Adventszeit...
Bild: Wikipedia
von Helga Licher
Schon immer hat die Zeit vor dem Weihnachtsfest auf mich einen ganz besonderen Reiz ausgeübt.
Ich erinnere mich gerne an die stille, beschauliche Adventszeit in meiner Kindheit, wenn im alten Küchenherd das Feuer prasselte, und die flackernden Flammen riesige Schatten an die Wand warfen. In meiner Fantasie waren es Riesen und Geister, die in unserer Küche tanzten.
Aus dem Backofen duftete es nach Plätzchen und Honigbrot, während die Kerzen auf dem Adventskranz ein wohliges Licht verbreiteten.

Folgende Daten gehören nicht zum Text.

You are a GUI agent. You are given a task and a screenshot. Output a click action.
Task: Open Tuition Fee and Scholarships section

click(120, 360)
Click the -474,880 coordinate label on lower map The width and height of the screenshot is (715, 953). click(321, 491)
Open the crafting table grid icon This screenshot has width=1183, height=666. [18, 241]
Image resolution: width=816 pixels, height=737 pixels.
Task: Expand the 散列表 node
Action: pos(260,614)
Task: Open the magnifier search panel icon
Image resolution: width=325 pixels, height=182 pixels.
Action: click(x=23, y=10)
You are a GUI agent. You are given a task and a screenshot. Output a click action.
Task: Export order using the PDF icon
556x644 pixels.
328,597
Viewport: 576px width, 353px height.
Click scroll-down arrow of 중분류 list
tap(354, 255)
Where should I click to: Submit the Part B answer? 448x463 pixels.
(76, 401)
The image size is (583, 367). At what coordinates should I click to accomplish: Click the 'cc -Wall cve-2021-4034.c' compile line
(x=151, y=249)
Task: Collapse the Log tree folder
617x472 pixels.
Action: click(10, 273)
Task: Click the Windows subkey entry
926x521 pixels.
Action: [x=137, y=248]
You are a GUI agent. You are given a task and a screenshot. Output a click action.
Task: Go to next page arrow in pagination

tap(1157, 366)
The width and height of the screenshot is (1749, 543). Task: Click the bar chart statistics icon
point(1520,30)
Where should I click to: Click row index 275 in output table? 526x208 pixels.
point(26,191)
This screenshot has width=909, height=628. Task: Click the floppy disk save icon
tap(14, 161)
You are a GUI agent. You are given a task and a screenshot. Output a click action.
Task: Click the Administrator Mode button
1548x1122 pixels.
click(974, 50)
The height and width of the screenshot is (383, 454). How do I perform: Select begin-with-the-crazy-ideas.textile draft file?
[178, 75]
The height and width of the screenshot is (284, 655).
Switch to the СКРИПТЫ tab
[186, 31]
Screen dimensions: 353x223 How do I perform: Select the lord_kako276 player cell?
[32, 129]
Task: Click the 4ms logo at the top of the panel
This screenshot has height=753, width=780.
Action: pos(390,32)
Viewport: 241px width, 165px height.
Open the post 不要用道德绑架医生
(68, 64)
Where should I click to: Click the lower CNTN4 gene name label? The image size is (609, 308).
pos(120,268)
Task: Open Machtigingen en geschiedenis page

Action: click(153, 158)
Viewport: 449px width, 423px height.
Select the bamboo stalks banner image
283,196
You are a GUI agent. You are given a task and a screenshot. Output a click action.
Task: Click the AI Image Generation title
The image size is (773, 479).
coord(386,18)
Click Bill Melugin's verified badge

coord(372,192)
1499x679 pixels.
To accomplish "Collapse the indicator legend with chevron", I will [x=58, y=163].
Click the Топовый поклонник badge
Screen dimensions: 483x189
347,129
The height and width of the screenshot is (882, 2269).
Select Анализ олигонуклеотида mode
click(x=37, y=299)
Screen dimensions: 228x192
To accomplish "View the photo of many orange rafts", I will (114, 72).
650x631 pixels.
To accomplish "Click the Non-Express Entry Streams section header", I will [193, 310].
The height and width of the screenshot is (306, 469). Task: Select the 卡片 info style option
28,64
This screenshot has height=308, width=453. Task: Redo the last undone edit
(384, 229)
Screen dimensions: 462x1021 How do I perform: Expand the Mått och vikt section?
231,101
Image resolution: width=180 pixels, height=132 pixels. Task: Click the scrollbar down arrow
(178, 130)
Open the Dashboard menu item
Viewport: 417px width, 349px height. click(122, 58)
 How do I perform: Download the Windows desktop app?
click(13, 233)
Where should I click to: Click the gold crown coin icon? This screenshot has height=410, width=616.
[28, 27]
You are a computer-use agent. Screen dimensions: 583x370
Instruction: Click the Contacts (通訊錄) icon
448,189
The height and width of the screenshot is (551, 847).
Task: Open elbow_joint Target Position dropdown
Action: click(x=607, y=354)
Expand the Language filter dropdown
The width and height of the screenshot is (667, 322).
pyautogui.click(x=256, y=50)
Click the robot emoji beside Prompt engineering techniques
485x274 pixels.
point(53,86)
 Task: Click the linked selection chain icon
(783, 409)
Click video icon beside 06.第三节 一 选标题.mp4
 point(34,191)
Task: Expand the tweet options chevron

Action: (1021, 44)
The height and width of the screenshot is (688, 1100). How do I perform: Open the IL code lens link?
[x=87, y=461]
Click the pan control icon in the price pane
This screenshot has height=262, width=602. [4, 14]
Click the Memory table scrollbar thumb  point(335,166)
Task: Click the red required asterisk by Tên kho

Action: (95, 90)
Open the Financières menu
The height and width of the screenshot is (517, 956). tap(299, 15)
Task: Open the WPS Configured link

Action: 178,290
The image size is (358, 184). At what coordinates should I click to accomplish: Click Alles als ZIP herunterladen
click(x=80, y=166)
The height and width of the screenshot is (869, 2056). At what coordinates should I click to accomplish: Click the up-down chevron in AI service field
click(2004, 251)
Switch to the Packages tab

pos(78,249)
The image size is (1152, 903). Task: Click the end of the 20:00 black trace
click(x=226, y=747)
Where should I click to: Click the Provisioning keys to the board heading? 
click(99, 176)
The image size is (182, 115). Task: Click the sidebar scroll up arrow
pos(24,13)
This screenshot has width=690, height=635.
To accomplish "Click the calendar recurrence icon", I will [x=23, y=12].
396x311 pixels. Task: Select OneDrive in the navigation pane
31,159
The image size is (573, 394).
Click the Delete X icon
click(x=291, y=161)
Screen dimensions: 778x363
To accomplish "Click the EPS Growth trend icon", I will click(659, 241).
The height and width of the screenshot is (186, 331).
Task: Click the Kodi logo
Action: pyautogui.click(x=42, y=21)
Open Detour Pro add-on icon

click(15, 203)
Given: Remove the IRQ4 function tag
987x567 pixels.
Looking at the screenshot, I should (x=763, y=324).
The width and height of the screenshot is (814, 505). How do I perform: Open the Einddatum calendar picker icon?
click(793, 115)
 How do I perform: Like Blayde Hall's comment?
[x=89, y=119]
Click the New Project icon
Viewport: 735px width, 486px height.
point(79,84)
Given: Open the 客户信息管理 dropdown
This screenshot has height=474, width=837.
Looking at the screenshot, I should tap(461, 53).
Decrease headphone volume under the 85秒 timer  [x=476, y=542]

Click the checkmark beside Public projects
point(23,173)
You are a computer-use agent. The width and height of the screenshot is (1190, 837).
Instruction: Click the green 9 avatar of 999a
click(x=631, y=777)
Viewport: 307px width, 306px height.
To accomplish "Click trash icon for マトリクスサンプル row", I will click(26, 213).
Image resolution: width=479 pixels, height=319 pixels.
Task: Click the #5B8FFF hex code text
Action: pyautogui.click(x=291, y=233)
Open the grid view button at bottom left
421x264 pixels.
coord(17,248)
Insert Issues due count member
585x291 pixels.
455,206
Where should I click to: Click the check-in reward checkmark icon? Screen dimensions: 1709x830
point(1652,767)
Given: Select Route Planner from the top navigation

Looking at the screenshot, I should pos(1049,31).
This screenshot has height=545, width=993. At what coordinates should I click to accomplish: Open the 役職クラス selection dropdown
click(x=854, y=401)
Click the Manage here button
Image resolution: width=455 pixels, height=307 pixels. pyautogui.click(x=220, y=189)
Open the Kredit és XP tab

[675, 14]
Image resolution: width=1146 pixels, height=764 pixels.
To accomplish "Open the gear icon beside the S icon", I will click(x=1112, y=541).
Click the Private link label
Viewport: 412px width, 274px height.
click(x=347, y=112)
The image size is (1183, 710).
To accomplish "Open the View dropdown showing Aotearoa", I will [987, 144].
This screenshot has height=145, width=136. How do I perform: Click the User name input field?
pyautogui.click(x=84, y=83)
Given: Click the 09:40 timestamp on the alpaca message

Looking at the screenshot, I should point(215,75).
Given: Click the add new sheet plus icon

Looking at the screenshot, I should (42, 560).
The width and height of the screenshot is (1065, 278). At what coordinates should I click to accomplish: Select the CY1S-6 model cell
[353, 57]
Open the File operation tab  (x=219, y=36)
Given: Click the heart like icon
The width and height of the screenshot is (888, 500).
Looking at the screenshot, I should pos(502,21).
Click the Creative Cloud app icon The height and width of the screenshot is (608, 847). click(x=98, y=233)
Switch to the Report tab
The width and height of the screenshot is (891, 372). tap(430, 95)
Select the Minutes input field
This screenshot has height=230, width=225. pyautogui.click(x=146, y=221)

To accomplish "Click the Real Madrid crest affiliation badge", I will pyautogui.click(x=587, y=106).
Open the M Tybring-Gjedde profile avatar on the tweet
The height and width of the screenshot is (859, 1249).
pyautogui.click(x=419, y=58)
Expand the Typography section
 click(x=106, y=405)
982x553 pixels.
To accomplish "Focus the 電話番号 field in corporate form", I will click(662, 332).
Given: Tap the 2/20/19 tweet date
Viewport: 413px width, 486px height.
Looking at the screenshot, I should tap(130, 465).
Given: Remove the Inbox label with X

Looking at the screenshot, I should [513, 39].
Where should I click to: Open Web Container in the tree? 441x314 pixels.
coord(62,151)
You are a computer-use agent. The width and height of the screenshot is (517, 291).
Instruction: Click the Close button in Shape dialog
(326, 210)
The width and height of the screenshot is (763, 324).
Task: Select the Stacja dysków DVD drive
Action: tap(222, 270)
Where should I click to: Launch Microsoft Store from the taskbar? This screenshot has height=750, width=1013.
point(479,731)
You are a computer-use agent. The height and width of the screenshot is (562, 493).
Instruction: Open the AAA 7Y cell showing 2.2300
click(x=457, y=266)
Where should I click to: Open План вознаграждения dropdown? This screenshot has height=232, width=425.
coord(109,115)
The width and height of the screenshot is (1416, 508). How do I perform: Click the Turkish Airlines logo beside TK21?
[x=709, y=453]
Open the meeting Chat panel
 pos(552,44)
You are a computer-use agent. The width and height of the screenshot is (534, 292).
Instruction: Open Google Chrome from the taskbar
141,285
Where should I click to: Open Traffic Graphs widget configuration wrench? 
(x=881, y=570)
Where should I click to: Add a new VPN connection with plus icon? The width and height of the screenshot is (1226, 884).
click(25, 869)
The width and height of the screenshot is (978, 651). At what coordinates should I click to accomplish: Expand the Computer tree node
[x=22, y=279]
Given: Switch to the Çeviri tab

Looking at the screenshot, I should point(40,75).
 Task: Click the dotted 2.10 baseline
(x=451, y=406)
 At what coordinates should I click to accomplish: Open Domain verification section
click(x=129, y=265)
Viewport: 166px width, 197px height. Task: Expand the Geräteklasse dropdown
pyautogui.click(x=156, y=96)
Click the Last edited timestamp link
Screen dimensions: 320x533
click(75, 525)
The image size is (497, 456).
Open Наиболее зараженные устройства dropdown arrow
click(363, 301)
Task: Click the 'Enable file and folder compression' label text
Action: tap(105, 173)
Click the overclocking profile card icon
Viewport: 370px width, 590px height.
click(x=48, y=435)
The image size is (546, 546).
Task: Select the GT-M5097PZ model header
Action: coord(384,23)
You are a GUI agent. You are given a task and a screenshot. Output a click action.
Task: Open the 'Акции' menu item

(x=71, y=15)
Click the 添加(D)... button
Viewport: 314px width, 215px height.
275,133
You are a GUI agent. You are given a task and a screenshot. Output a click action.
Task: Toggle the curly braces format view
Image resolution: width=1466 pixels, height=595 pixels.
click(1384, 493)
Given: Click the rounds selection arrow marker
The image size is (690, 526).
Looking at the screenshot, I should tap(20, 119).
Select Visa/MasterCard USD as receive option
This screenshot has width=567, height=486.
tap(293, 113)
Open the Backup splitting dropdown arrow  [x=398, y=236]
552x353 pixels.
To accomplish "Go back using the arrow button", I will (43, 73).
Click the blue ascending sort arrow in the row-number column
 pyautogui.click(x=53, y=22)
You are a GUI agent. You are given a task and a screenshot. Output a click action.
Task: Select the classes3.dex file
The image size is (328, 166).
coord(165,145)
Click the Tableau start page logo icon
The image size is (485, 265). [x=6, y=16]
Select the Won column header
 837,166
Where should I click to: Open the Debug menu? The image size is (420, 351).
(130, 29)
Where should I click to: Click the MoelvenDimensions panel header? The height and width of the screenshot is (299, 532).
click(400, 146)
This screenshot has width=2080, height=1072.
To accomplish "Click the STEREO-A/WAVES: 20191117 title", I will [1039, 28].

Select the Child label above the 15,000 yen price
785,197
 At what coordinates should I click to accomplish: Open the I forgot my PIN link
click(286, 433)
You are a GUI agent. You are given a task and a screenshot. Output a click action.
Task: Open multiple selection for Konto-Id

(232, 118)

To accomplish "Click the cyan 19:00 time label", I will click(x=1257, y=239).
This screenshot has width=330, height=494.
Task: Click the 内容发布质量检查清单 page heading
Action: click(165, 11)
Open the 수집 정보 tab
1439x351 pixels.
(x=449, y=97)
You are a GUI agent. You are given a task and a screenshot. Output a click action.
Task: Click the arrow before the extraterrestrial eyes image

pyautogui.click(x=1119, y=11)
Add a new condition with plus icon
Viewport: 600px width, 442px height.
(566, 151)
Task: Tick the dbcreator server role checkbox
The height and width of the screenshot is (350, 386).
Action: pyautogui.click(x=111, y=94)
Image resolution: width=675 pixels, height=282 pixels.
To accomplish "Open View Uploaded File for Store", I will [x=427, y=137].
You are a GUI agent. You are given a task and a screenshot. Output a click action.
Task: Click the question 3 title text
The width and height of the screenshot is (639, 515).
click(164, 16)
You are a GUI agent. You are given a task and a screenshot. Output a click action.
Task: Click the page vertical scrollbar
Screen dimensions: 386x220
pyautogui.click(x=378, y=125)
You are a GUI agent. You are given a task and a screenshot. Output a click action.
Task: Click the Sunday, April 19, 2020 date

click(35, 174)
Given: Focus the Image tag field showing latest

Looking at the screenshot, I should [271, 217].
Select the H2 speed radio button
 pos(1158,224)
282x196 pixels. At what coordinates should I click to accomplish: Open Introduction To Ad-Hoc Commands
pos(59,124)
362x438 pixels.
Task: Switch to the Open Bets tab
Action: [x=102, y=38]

Eifrig schrieben meine Geschwister und ich all unsere Wünsche auf den Wunschzettel und hofften von ganzem Herzen, dass uns das Christkind wenigstens einen dieser Wünsche erfüllen möge.
In den Straßen der Stadt gab es kurz nach dem Krieg noch keine üppige Weihnachtsbeleuchtung. Nur hin und wieder sah man einen kleinen Nikolaus im Schaufenster der Spielwarenhandlung.
In meiner Erinnerung waren nicht nur die Sommer heißer, nein, auch die Winter waren viel frostiger und schneereicher als heute. Nur selten blieb der Schlitten im Keller stehen. Und spätestens zum ersten Adventssonntag zierten viele kleine und große Schneemänner die Vorgärten unserer Siedlungsstraße. Die Pfützen waren bedeckt mit einer Eisschicht, die manches Mal einbrach und uns Kindern nasse Füße bescherte.
Erst wenn die handgestrickten Wollhandschuhe durchnässt und unsere Füße steif gefroren waren, machten wir uns auf den Heimweg.
Mutter zog uns die triefend nassen Kleidungsstücke aus und brachte sie zum Trocknen in die Waschküche. Auf dem Herd kochte das Teewasser, und der frische Stuten verbreitete einen aromatischen Duft. Unter den wachsamen Augen meiner Mutter durfte ich die Kerzen auf dem Adventskranz anzünden. Wenn sich draußen langsam die Dunkelheit ausbreitete, und in den umliegenden Häusern die Lichter angezündet wurden, begann die schönste Stunde des Tages. Während wir in kleinen Schlucken den heißen, honigsüßen Tee tranken, erzählte Mutter Geschichten von früher. Nie wieder habe ich dieses Gefühl der Behaglichkeit und Vertrautheit erlebt. Die Erinnerungen an diese vorweihnachtlichen Tage haben sich für immer in meinem Gedächtnis eingegraben.
Und in der Nacht, während der klirrende Frost bizarre Figuren aus Eis an die Fenster zauberte, träumten wir von rasanten Schlittenfahrten und riesigen Höhlen aus Schnee. Unter den dicken Federbetten spürten wir die bitterkalten Nächte nicht. Geheizt wurden nur die Küche und manchmal auch die gute Stube. In den Schlafzimmern dagegen war es eisig kalt. Wenn wir am Morgen aus unserem wohlig warmen Bett krochen, hatte der Winter über Nacht wunderschöne Eisblumen an den Fensterscheiben blühen lassen. Staunend standen wir Kinder davor und versuchten mit unserem warmen Atem die Blüten zum Schmelzen zu bringen.
Wie gerne möchte ich noch einmal dieses ganz besondere Gefühl der Geborgenheit spüren und beim Schein der Kerzen den Geschichten meiner Mutter lauschen. Doch ich werde ihn nicht mehr finden – diesen Zauber meiner Kindheit.